The Indian Institute of Technology, Kanpur (IIT-K) has been set as NKN’s nodal institution. Prof. Sachchida Nand Tripathi,  the national nodal faculty for NKN network said state Pollution boards will be the key players to curb pollution, technical institutes will provide regular inputs to SPCBs and work towards reduction of pollution sources across key cities. The conference was attended by members from United Nations Environmental Program (UNEP), World Bank, Bloomberg Philanthropies, Shakti Foundation, along with clean air start-ups.

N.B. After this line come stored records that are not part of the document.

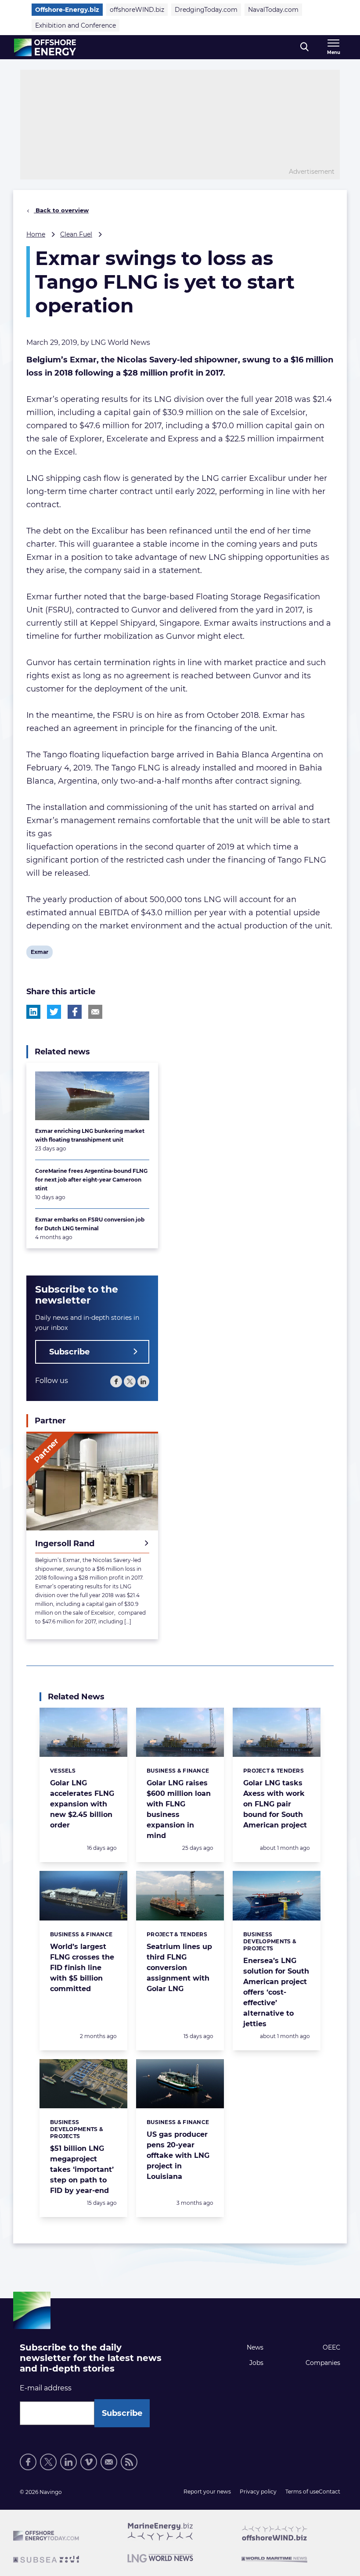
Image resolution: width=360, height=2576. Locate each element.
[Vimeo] (88, 2462)
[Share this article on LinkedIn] (33, 1012)
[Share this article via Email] (95, 1012)
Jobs (256, 2363)
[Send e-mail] (109, 2462)
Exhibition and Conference (75, 25)
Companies (323, 2363)
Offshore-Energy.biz (67, 10)
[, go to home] (45, 47)
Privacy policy (258, 2491)
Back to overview (61, 210)
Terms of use (302, 2491)
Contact (329, 2491)
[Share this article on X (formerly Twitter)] (54, 1012)
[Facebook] (116, 1381)
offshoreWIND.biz (137, 10)
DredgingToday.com (206, 10)
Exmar (39, 953)
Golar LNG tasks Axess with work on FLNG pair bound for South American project (275, 1804)
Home (35, 234)
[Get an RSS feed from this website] (129, 2462)
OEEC (331, 2347)
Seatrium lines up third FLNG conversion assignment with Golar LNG (179, 1967)
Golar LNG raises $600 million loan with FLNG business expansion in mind (179, 1809)
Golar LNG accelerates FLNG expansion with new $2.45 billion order (82, 1804)
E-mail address (46, 2388)
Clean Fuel (76, 234)
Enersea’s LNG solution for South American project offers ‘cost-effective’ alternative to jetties (276, 1992)
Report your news (207, 2491)
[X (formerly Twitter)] (48, 2462)
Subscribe (69, 1352)
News (255, 2347)
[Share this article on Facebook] (75, 1012)
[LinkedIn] (143, 1381)
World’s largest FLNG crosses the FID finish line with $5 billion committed (82, 1967)
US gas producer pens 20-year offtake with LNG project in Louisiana (178, 2155)
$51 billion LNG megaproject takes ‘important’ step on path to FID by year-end (82, 2169)
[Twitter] (130, 1381)
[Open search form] (304, 47)
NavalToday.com (273, 10)
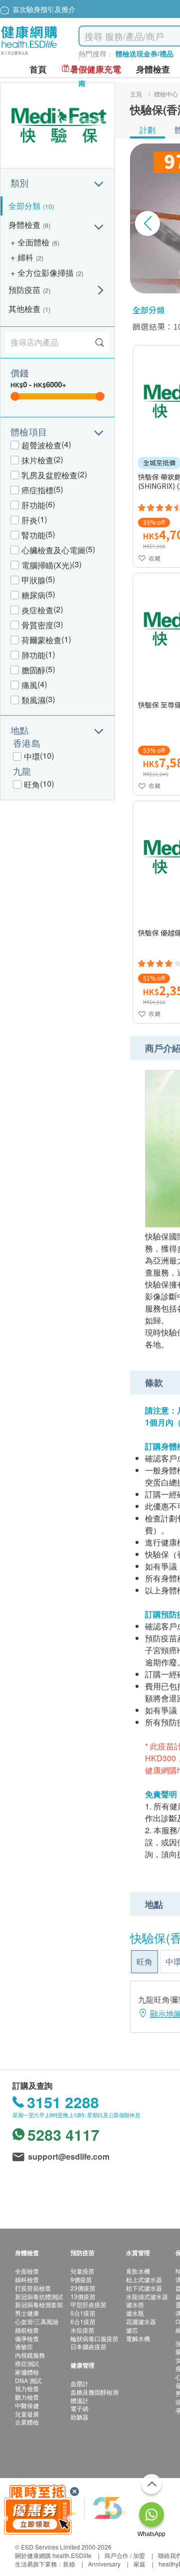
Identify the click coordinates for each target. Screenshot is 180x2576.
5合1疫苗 (83, 2313)
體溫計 (79, 2400)
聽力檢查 (27, 2397)
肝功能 (34, 505)
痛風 (30, 685)
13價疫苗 (83, 2296)
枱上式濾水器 (144, 2279)
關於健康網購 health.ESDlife (53, 2555)
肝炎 (30, 520)
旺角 (32, 784)
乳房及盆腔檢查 (50, 475)
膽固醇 (34, 670)
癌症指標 (38, 490)
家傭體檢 (27, 2372)
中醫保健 (27, 2405)
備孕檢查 (27, 2338)
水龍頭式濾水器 (147, 2296)
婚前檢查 (27, 2330)
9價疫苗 (81, 2279)
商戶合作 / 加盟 (124, 2555)
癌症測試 (27, 2363)
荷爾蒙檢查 (42, 640)
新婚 (69, 2564)
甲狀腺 (34, 580)
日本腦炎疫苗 (88, 2346)
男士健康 (27, 2313)
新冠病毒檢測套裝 (39, 2304)
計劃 (148, 129)
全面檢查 (27, 2271)
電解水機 (138, 2338)
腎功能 (34, 535)
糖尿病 (34, 595)
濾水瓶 (135, 2313)
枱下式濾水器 (144, 2288)
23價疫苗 (83, 2288)
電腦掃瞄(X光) (47, 565)
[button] (147, 223)
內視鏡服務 (30, 2355)
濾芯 (132, 2330)
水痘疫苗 (82, 2330)
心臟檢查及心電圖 (54, 550)
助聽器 (79, 2417)
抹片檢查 (38, 460)
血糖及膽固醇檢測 (94, 2392)
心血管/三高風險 (36, 2321)
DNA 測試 (28, 2380)
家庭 (140, 2564)
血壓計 (79, 2383)
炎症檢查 (38, 610)
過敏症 (24, 2346)
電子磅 (79, 2408)
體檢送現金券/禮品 (145, 53)
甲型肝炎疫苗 (88, 2304)
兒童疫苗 (82, 2271)
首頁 (38, 69)
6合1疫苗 (83, 2321)
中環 (32, 756)
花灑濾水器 (141, 2321)
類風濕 (34, 700)
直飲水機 (138, 2271)
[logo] (29, 55)
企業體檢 (27, 2422)
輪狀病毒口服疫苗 (94, 2338)
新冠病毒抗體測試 (39, 2296)
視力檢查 (27, 2388)
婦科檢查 (27, 2279)
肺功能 (34, 655)
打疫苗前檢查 (33, 2288)
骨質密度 (38, 625)
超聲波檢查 (42, 445)
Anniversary (104, 2564)
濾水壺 (135, 2304)
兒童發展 (27, 2414)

Delhi to get BS VI-compliant vehicles by 2020, will check air pollution: Prakash Javadekar

Union environment minister Prakash Javadekar said BS VI-compliant vehicles will be coming to Delhi by April 2020, which will lead to “great reduction in air pollution from vehicles.” Private vehicles are a major cause of Delh’s pollution. Bharat Stage VI fuel and emission standards envisage low sulphur fuel and also cut harmful nitrogen dioxide by 70% in diesel and 25% in petrol cars. Cancerous PM 2.5 and PM 10 will also drop by 80% under BS VI norms, while the cost of cars is set to rise by about ₹ 1 Lakh for diesel and about ₹ 25,000- ₹ 50,000 for petrol cars. BS VI fuel is estimated to be costlier by ₹ 2. The Supreme Court has ordered all vehicles to shift to cleaner BS VI norms, skipping BS V. BS standards are based on European emission norms. BS norms were introduced in 2000, and have since become very stringent. 

Surat’s unique particulate matter trading scheme was designed by economist nobel couple

The Economics Nobel laureates for 2019, Abhijit Banerjee and Esther Dufflo’s Abdul Latif Jameel Poverty Action Lab (J-PAL), set up the world’s first particulate matter Emission Trading Scheme (ETS) in Surat, Gujarat. So far, 155 industrial units are trading particulate matter in a region where air pollution levels are high. The scheme is devised to bring down both, the air pollution and the cost of compliance for the industry. While there are trading schemes to curb pollution in other countries, none of them are for particulate matter emissions. Live trading began last month with 88 industries taking part in the first round, out of the 155 that have joined ETS so far. Emission permits worth ₹ 2.78 lakh were traded by units spread over an area of 50-30 sq km.